Il y a quelques deux semaines de cela, ma môman me propose de partir quelques jours après les partiels histoire de décrocher mes yeux de geek irrécupérable de l'écran et de m'empêcher de relire mes BD pour la 846 953e fois. Chose étonnante, je suis d'accord, et nous partons donc pour une petite ville connue sous le nom d'Annecy.
Ah, Annecy... et dire que je ne te connaissais point il y a 5 jours à peine. Annecy, c'est magique, c'est magnifique. Sa végétation et sa verdure rafraichissantes, ses jolies filles et son lac bien sûr, pur et de toute beauté, bercé par des montagnes grandioses, aux courbes ravissantes et à la force inégalable. Sérieusement, cette ville est fantastique. Et pour couronner le tout, fruit du hasard et du destin, je tombe nez à nez avec un affiche du 33e festival international du film d'animation. J'ignorais que le festoch avait lieu cette semaine, et me disant que peut-être je pourrais négocier un ou deux films, j'ai mis la main sur un mini guide gratuit.
Je commence par quelques expos gratuites et faciles d'accès. 21 images de Coraline sont visibles, un historique très intéressant d'Alexander Shiryaev est proposé, et le rayon jeunesse de la bibliothèque renfermait moult informations sur la création de Bob l'éponge, ainsi qu'une salle vidéo qui passait 30 épisodes en boucle (j'en regardai un seul, par manque de temps).
Mardi soir, j'essaye de voir Roger Rabbit sur l'écran géant, mais le son explose les tympans et il pleut par intervalles réguliers. Armé de bouchons improvisés, je retourne mercredi soir devant l'écran pour voir
James et la Pêche Géante. Selick vient présenter son film en vitesse, et on a même droit à
Partly Cloudy, et je peux vous dire que la foule était plus qu'enthousiaste, une petite merveille, très drôle et très émouvant. La pluie revient hélas après 45 minutes du film, et je suis obligé de m'en retourner.

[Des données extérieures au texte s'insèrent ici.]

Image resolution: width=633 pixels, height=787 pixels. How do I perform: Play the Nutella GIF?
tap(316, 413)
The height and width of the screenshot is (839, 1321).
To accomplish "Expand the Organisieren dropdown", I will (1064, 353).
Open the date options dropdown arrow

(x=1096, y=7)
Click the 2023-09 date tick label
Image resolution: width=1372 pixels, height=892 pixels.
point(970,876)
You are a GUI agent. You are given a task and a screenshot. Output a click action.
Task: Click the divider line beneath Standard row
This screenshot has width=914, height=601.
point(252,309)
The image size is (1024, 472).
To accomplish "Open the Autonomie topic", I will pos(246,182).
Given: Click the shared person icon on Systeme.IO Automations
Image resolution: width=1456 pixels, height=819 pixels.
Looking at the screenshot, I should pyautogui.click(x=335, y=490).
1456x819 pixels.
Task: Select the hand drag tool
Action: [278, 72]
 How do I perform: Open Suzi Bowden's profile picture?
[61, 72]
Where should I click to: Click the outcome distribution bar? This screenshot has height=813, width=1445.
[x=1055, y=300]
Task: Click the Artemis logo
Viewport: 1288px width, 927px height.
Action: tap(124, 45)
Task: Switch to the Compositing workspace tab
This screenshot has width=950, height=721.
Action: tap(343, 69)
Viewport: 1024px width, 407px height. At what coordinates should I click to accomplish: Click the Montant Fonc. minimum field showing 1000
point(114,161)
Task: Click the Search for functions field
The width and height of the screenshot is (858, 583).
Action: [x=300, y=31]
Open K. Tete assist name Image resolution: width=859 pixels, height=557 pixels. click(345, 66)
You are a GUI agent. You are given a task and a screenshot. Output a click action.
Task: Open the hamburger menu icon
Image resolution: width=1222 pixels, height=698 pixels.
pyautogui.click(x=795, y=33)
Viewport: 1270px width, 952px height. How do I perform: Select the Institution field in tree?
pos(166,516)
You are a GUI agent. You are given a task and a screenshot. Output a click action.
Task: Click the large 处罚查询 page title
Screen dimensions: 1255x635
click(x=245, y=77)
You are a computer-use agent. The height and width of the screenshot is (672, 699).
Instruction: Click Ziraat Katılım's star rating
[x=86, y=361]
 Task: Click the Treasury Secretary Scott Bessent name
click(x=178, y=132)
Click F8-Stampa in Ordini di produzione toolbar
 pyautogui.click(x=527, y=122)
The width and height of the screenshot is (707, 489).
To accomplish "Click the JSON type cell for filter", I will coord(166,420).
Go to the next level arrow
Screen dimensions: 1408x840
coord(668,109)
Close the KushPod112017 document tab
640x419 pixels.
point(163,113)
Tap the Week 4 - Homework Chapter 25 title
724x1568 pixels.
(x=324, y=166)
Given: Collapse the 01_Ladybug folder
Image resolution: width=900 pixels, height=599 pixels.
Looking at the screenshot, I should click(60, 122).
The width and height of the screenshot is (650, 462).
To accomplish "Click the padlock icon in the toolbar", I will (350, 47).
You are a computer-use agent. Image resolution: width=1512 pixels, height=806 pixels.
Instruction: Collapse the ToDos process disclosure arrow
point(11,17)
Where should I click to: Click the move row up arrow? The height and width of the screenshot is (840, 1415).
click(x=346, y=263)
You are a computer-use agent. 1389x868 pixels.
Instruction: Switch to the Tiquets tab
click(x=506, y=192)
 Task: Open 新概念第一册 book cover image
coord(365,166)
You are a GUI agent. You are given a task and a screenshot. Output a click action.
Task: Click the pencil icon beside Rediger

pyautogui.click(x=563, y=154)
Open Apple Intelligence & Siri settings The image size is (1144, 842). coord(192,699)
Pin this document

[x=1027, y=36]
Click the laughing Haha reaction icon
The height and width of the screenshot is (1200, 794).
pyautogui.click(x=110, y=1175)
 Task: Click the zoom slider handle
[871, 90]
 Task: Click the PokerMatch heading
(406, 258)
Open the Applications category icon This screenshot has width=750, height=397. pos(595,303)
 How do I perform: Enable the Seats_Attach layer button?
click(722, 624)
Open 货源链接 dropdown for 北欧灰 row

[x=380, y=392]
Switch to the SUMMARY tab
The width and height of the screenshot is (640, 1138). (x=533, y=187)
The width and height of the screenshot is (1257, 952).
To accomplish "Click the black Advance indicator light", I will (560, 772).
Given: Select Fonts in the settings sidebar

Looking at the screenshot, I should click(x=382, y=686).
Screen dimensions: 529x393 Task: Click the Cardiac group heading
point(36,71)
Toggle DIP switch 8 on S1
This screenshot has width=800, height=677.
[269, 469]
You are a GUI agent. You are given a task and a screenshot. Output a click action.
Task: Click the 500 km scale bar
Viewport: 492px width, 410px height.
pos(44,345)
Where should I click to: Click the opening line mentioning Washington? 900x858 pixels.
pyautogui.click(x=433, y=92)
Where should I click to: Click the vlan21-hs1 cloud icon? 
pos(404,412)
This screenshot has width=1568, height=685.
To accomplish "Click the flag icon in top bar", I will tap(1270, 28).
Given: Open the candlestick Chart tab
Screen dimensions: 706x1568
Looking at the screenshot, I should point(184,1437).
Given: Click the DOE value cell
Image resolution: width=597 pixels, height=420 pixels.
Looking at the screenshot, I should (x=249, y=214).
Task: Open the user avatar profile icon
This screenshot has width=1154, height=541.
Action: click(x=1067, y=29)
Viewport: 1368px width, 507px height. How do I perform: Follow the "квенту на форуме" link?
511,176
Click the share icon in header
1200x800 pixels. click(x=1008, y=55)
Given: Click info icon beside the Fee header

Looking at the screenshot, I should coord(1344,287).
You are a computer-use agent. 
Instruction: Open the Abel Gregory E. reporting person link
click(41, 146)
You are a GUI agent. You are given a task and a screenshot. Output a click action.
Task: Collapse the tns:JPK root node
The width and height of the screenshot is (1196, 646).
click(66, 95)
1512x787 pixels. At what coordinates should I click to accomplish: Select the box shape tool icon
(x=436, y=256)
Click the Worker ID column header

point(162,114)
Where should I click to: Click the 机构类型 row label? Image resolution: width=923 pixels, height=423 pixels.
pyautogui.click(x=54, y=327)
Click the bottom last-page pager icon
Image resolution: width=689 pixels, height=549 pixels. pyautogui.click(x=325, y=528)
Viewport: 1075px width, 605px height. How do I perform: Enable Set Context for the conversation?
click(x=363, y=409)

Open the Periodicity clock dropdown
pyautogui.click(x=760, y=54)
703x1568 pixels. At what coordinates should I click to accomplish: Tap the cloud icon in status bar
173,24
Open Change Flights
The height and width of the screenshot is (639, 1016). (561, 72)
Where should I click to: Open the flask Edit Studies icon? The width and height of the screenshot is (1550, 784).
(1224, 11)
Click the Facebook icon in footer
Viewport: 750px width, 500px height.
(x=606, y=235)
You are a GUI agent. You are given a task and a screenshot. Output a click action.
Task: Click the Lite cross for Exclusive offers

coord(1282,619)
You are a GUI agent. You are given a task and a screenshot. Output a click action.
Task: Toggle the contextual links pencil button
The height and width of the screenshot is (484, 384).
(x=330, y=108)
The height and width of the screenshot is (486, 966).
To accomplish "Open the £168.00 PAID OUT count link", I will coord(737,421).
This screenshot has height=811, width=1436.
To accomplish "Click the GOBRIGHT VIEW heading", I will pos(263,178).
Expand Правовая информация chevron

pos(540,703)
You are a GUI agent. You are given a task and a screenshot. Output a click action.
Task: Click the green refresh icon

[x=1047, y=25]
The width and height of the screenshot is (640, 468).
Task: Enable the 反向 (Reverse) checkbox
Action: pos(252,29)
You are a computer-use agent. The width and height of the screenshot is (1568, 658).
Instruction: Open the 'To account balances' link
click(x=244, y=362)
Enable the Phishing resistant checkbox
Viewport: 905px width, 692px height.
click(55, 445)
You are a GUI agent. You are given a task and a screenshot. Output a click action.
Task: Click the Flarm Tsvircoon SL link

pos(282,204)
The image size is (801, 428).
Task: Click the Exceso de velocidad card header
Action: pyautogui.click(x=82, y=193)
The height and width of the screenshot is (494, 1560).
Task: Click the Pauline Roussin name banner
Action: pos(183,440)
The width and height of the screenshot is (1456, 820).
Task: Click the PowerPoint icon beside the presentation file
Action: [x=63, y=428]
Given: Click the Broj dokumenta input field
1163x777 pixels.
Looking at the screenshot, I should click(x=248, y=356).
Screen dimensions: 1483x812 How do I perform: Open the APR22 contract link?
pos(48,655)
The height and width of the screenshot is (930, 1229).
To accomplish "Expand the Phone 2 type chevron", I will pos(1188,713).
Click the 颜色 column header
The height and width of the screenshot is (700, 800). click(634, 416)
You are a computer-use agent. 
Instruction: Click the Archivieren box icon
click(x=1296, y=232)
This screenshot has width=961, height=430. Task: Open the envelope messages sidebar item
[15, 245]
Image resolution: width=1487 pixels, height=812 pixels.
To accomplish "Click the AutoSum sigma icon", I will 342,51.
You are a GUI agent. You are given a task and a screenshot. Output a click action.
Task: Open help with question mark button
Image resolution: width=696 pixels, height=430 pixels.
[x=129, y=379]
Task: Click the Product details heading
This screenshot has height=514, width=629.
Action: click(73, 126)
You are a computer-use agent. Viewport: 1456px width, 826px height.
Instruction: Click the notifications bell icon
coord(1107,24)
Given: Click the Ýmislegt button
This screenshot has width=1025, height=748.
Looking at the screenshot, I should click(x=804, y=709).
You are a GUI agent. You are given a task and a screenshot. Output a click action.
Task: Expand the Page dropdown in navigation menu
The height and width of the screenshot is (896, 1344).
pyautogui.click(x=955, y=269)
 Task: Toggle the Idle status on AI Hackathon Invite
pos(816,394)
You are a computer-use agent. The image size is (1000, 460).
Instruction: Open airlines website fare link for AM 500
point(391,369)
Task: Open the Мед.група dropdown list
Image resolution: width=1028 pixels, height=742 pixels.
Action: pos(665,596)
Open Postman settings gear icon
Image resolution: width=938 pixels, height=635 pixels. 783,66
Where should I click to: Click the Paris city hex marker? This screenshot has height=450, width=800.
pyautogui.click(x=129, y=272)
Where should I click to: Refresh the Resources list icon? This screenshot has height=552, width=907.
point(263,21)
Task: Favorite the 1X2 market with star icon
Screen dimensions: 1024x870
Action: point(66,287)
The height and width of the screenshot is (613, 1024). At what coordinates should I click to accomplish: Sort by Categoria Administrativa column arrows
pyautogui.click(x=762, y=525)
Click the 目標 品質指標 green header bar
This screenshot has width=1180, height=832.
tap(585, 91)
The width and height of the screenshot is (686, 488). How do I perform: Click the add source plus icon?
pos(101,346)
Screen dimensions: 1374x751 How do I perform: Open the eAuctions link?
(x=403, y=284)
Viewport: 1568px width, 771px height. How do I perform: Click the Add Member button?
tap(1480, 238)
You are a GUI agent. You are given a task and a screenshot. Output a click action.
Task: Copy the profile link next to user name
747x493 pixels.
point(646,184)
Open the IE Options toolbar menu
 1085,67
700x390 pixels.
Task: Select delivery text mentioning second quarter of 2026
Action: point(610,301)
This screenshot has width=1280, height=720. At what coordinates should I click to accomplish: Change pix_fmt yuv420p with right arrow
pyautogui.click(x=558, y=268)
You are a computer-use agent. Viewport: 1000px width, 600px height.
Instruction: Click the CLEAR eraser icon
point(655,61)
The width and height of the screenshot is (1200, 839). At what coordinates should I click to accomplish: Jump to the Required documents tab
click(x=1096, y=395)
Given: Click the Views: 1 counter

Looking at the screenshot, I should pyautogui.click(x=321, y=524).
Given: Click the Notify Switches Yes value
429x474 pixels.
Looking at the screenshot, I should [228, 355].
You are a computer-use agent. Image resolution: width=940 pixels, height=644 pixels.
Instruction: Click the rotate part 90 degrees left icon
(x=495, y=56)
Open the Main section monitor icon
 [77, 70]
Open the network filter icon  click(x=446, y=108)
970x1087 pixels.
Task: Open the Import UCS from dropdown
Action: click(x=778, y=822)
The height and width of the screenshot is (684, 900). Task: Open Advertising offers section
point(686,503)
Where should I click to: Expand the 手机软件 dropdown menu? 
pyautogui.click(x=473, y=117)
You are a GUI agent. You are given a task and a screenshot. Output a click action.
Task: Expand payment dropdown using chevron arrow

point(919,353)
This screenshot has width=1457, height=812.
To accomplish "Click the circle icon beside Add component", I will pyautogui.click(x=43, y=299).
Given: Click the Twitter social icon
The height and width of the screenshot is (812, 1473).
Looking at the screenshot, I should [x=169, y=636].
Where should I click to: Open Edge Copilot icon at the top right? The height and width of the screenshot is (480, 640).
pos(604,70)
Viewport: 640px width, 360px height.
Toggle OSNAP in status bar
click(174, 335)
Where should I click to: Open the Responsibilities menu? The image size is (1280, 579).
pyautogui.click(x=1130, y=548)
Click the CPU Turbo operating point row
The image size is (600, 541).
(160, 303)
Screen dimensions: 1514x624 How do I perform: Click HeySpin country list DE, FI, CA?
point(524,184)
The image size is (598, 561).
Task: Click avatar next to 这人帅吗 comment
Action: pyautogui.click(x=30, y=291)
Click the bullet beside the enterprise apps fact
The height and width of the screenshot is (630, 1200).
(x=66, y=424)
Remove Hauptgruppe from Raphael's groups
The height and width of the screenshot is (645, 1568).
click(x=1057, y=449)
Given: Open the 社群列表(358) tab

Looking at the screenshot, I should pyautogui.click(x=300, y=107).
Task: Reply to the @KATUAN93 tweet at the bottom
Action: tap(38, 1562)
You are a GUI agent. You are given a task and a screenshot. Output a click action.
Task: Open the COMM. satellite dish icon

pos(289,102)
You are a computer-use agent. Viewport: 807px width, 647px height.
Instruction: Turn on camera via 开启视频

Ayant un emploi du temps vacancier plutôt chargé, je ne peux plus rien voir avant ce matin, 10h30, et le long métrage
Brendan and the Secret of Kells, de Tomm Moore. Le synopsis est simple: Brendan, un jeune moine irlandais, aide à la construction d'une muraille supervisée par son oncle, l'abbé de la communauté, qui pense ainsi pouvoir protéger les siens des envahisseurs vikings. La donne change lorsqu'un autre moine arrive au village, clamant que le salut des irlandais repose dans l'achèvement du Livre d'Iona...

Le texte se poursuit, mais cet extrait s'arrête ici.